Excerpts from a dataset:
►

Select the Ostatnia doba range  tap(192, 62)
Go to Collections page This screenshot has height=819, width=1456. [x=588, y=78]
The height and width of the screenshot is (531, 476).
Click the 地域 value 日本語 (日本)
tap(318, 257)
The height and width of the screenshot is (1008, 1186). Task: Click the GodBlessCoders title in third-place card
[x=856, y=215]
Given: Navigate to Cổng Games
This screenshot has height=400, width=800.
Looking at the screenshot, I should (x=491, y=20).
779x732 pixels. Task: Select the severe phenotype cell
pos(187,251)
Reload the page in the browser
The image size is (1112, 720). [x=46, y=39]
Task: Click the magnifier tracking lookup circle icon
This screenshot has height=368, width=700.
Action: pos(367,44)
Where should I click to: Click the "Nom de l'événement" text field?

◄

### Problem description
Reply with an exact copy of the lines running from the one containing "Go to Collections" through the end of the entries above, both ends included.

### Solved exercise
Go to Collections page This screenshot has height=819, width=1456. [x=588, y=78]
The height and width of the screenshot is (531, 476).
Click the 地域 value 日本語 (日本)
tap(318, 257)
The height and width of the screenshot is (1008, 1186). Task: Click the GodBlessCoders title in third-place card
[x=856, y=215]
Given: Navigate to Cổng Games
This screenshot has height=400, width=800.
Looking at the screenshot, I should (x=491, y=20).
779x732 pixels. Task: Select the severe phenotype cell
pos(187,251)
Reload the page in the browser
The image size is (1112, 720). [x=46, y=39]
Task: Click the magnifier tracking lookup circle icon
This screenshot has height=368, width=700.
Action: pos(367,44)
Where should I click to: Click the "Nom de l'événement" text field?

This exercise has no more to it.